* [Stated problem]: Rewrite everything from the line containing "Click the Cron Schedule input field" down to the line containing "tap(142, 89)", substituting "Press the" for every "Click the" and leaving all else unchanged.

* [Given information]:
--- --- ---

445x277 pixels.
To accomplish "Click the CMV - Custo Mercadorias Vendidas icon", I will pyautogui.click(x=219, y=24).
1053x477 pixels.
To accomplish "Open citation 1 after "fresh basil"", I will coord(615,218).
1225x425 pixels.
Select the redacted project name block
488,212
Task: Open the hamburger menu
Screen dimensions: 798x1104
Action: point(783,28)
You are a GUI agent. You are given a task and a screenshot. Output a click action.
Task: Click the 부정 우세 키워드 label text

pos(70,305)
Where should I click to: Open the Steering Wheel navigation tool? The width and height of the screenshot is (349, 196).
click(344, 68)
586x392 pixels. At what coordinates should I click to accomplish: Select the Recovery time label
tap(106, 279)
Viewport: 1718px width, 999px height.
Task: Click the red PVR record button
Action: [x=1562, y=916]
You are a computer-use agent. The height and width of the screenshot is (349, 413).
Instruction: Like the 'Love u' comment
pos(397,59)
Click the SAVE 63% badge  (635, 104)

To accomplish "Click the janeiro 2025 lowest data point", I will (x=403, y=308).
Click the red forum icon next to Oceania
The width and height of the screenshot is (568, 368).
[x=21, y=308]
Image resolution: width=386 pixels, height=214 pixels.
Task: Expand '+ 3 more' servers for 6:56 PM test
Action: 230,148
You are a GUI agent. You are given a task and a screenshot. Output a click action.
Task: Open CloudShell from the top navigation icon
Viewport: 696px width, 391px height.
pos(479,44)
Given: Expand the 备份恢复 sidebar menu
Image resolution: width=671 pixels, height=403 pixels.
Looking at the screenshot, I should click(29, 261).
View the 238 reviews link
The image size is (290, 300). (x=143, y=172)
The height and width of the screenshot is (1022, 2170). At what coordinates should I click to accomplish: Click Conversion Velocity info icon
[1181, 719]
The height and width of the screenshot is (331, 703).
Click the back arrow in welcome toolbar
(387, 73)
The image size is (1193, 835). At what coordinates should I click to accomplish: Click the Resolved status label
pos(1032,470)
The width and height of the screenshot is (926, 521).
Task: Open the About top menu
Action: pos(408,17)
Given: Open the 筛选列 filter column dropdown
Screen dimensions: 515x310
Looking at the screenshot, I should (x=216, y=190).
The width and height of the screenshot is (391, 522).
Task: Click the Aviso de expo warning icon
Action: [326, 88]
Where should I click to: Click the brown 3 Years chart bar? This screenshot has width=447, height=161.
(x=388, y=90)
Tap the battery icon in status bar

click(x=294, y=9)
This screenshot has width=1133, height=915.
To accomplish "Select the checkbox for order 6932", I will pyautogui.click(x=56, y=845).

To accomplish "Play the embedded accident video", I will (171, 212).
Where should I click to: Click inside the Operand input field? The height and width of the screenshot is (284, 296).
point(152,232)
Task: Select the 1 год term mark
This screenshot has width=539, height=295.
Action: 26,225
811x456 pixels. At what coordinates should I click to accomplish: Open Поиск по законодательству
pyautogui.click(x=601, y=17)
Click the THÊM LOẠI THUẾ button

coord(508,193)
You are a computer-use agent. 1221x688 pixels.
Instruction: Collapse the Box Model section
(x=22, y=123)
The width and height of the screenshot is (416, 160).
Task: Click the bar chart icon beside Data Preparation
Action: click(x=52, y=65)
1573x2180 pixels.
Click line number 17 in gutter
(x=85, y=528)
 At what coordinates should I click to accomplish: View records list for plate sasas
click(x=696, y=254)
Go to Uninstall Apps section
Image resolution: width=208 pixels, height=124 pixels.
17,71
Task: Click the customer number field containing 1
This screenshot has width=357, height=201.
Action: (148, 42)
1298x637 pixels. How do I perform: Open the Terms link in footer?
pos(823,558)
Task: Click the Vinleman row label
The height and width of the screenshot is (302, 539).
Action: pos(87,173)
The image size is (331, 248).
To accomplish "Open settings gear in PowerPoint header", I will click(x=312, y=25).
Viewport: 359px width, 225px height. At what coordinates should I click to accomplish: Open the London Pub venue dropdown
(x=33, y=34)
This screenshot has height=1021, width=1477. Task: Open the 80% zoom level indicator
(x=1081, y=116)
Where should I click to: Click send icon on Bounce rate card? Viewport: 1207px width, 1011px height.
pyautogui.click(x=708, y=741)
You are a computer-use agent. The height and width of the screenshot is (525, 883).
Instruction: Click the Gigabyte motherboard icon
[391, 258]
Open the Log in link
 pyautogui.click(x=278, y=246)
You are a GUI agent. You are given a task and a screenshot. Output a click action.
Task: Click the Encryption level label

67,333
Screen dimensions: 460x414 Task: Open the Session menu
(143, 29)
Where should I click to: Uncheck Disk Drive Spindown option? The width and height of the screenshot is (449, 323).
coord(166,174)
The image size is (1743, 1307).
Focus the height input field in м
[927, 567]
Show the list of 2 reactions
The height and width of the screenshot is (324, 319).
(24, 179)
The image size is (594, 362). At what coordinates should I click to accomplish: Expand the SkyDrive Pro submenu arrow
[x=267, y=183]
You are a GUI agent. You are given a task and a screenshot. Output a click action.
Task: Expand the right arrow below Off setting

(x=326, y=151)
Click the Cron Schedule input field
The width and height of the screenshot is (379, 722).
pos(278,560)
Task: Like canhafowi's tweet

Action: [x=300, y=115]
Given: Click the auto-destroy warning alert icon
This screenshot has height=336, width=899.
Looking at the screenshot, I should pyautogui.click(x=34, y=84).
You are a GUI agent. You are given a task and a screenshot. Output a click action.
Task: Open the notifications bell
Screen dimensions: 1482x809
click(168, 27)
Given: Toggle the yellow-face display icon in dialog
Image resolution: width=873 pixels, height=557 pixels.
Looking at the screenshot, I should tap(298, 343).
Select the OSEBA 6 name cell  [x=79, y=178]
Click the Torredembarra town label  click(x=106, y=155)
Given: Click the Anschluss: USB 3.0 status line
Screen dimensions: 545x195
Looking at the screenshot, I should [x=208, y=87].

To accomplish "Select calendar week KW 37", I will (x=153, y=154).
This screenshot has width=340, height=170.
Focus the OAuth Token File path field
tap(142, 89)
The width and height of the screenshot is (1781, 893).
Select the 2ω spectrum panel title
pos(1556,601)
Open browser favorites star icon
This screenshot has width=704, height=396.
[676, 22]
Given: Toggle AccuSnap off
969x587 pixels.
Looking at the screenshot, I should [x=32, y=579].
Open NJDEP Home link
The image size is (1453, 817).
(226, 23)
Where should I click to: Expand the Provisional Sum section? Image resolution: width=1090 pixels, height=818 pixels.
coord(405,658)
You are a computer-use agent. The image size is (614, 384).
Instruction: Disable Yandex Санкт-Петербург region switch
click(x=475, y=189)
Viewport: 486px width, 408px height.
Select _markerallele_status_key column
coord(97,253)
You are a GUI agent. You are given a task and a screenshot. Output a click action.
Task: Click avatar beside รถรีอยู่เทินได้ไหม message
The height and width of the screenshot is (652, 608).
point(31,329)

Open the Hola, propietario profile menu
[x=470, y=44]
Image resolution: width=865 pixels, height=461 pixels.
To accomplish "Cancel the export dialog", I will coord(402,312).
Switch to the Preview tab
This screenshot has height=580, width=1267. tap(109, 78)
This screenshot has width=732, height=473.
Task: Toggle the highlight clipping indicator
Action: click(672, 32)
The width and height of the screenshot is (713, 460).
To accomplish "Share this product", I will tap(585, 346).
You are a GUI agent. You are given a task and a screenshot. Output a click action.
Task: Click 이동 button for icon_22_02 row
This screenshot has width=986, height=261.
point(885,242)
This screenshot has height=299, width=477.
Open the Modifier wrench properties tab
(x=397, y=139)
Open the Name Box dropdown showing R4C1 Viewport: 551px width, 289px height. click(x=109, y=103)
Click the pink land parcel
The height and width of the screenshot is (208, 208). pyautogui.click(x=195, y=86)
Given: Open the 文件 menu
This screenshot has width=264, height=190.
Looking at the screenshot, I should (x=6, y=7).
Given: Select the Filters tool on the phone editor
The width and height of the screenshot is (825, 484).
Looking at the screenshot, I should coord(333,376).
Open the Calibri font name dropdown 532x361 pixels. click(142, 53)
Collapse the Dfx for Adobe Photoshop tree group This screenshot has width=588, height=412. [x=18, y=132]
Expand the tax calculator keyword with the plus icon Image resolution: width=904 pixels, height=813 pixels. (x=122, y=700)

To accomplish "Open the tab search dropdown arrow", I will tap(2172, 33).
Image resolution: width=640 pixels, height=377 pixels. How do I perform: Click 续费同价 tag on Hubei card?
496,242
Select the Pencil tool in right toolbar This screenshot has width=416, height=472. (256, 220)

--- --- ---

* [Finished task]:
Press the Cron Schedule input field
The width and height of the screenshot is (379, 722).
pos(278,560)
Task: Like canhafowi's tweet

Action: [x=300, y=115]
Given: Press the auto-destroy warning alert icon
This screenshot has height=336, width=899.
Looking at the screenshot, I should pyautogui.click(x=34, y=84).
You are a GUI agent. You are given a task and a screenshot. Output a click action.
Task: Open the notifications bell
Screen dimensions: 1482x809
click(168, 27)
Given: Toggle the yellow-face display icon in dialog
Image resolution: width=873 pixels, height=557 pixels.
Looking at the screenshot, I should tap(298, 343).
Select the OSEBA 6 name cell  [x=79, y=178]
Press the Torredembarra town label  click(x=106, y=155)
Given: Press the Anschluss: USB 3.0 status line
Screen dimensions: 545x195
Looking at the screenshot, I should [x=208, y=87].

To accomplish "Select calendar week KW 37", I will (x=153, y=154).
This screenshot has width=340, height=170.
Focus the OAuth Token File path field
tap(142, 89)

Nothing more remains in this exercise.